If the company believed that the metabolite was an anti-depressant, they could have re-marketed it and enabled a new patent — they have not. That is despite the fact with that they have gotten tens of billions of dollars from this drug, so they are flush with funds to do some extra work! It reminds me of the little-known story about bupropion and its metabolite hydroxybupropion, which was named Radafaxine and tested, failed and was never marketed. All subsequent papers by the drug company studiously failed to note those results. They were glossed over, perhaps because they would suggest that bupropion did not work either, since it is less potent than the metabolite. Indeed, bupropion is best regarded as a pro-drug.
Psychiatrists have had the pharmacological wool pulled over their eyes so many times now they could stuff a mattress with the waste.
One cannot leave this subject without noting that designating this drug as an atypical antipsychotic is to venture deep into the realm of Humpty Dumpty language — as he said in Alice Through the Looking Glass, “'When I use a word, it means just what I choose it to mean — neither more nor less..” I make other points related to this in a longer discussion of this drug elsewhere (Gillman 2021).
There are various other counterarguments to the contents of Castillo’s response which one could make, but I have said enough.
Gillman PK. Quetiapine: The miracle of Seroquel, 2017 psychotropical.com/quetiapine-the-miracle-of-seroquel.
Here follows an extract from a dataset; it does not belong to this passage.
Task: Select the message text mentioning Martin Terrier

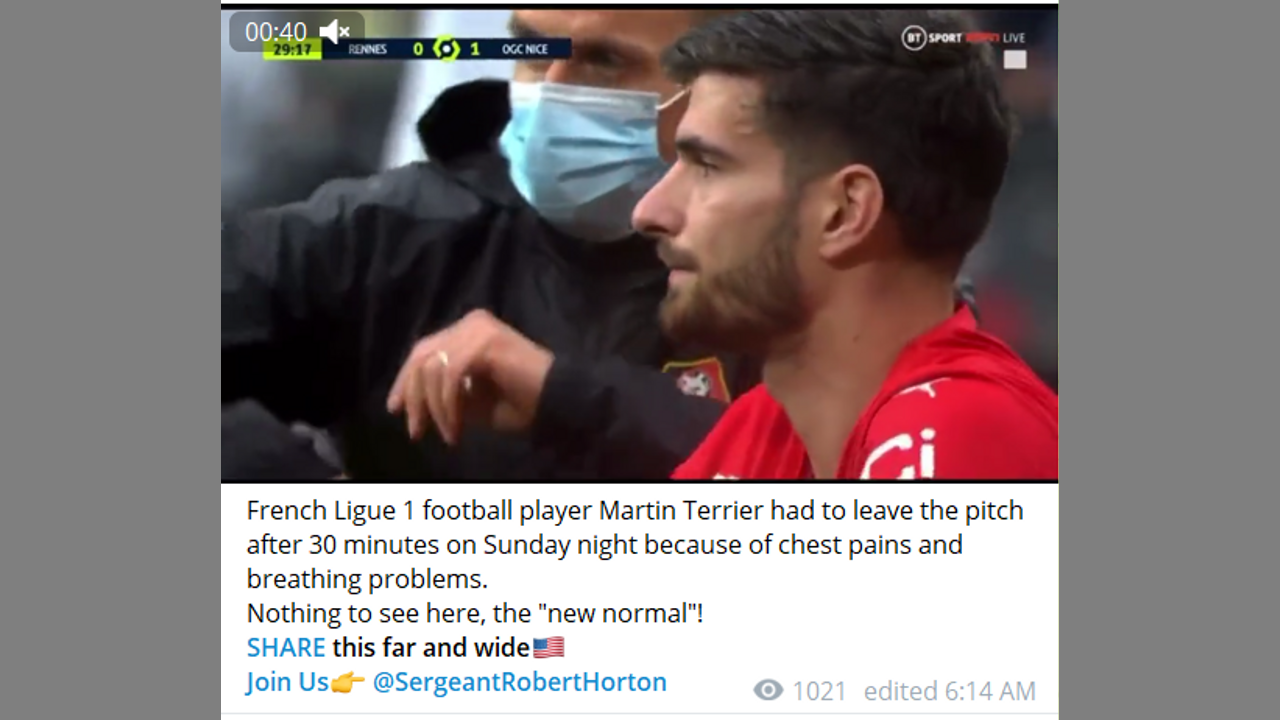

Jensen NH, Rodriguiz RM, Caron MG, Wetsel WC, Rothman RB, Roth BL. N-desalkylquetiapine, a potent norepinephrine reuptake inhibitor and partial 5-HT1A agonist, as a putative mediator of quetiapine's antidepressant activity. Neuropsychopharmacology 2008;33(10):2303-12.
Zohar J, Stahl S, Moller H-J, Blier P, Kupfer D, Yamawaki S, Uchida H, Spedding M, Goodwin GM, Nutt D. A review of the current nomenclature for psychotropic agents and an introduction to the Neuroscience-based Nomenclature. Eur Neuropsychopharmacol 2015;25(12):2318-25.